WHAT IS EXPECTED => Update the passage of the forum thread on C++ compilation between "But once you've" and "which wasn't parallelizable.", inclusive, so that "output file" takes the place of "object file".

EXTRACT =>
And I rather suspect that it must also be
parsed sequentially, since the grammar is not context
free---whether a symbol is the name of a type, the name of a
template, or something else, affects parsing.

Take a look at the rules for looking up names. What names the compiler
'sees' depends very much on a sequential view of the input, which
affects overloading, which affects ...

But once you've
got your parse trees, couldn't you parallelize the processing of
each function: low-level optimization and code generation?

Yes, you could probably do that in parallel for each function, though
you'd have to do a complex merge process to turn the result into a
single object file. I decided that wasn't worth the effort, because the
bulk of the time spent was in the front end which wasn't parallelizable.
The big gains would be in asynchronously processing all those header files.

P.S. Even worse for C++ is that header files must be reprocessed for
every source file compilation. So, if you have m source files, each with
a header file, and every source file winds up #include'ing every header
(a normal, if regrettable, situation), compilation times are O(m*m). The
D programming language is designed so that import files compile
independently of where they are imported, so compilation times are O(m).

P.P.S. Yes, I know all about precompiled headers in C++, but there is no
way to make pch perfectly language conformant. You have to accept some
deviation from the standard to use them.

Jun 27 '08 #84

Matthias Buelow wrote:

Walter Bright wrote:

>My experiences with trying to accelerate C++ compilation led to many
design decisions in the D programming language. Each pass (lexing,
parsing, semantic analysis, etc.) is logically separate from the others,

Arguably, this is just a workaround for the basic problem that C++ (and
presumably D, aswell) is a language where the program must be completely
recompiled and linked before execution. Incremental development where
new code can be directly loaded and tested in a running object image is
imho a more productive model for large program development.

Back when vertebrates were just emerging from the slime, when I was
working on compilers for Symantec, the request came in for the linker to
acquire incremental linking ability because the competition's linker
could do incremental builds. When I pointed out that our linker could do
a full link faster than the incremental linkers could do an incremental
link, the point became moot.

Back to the present, I suggest that if the full build can be made fast
enough, there is no reason for incremental builds. I think Borland also
made that point well with their original Turbo Pascal release.

Jun 27 '08 #85

Matthias Buelow wrote:

Walter Bright wrote:

>My experiences with trying to accelerate C++ compilation led to many
design decisions in the D programming language. Each pass (lexing,
parsing, semantic analysis, etc.) is logically separate from the others,

Arguably, this is just a workaround for the basic problem that C++ (and
presumably D, aswell) is a language where the program must be completely
recompiled and linked before execution. Incremental development where
new code can be directly loaded and tested in a running object image is
imho a more productive model for large program development.

A model which isn't unusual in C or C++ development, consider device
drivers and other loadable modules or plugins.

--
Ian Collins.

DATA BLOCK =>

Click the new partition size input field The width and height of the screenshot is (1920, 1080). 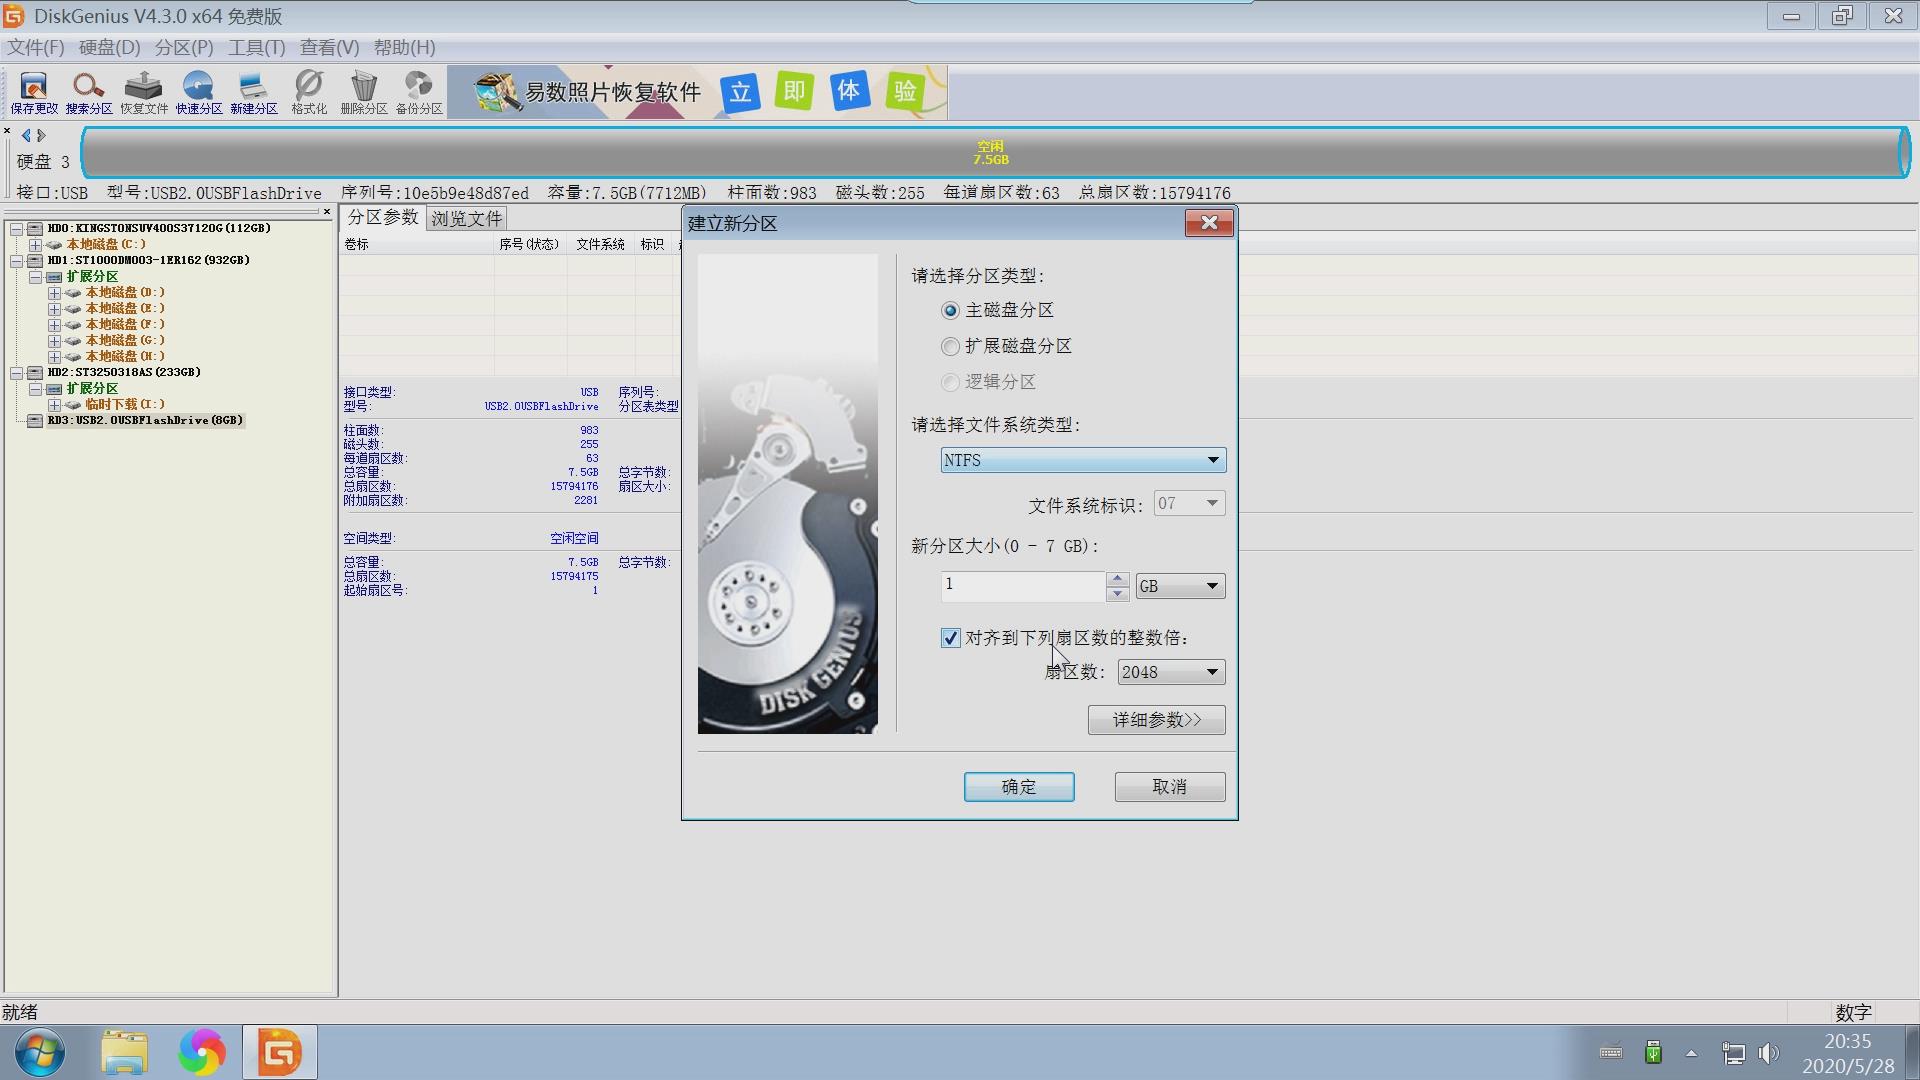[x=1020, y=585]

REPLY =>
But once you've
got your parse trees, couldn't you parallelize the processing of
each function: low-level optimization and code generation?

Yes, you could probably do that in parallel for each function, though
you'd have to do a complex merge process to turn the result into a
single output file. I decided that wasn't worth the effort, because the
bulk of the time spent was in the front end which wasn't parallelizable.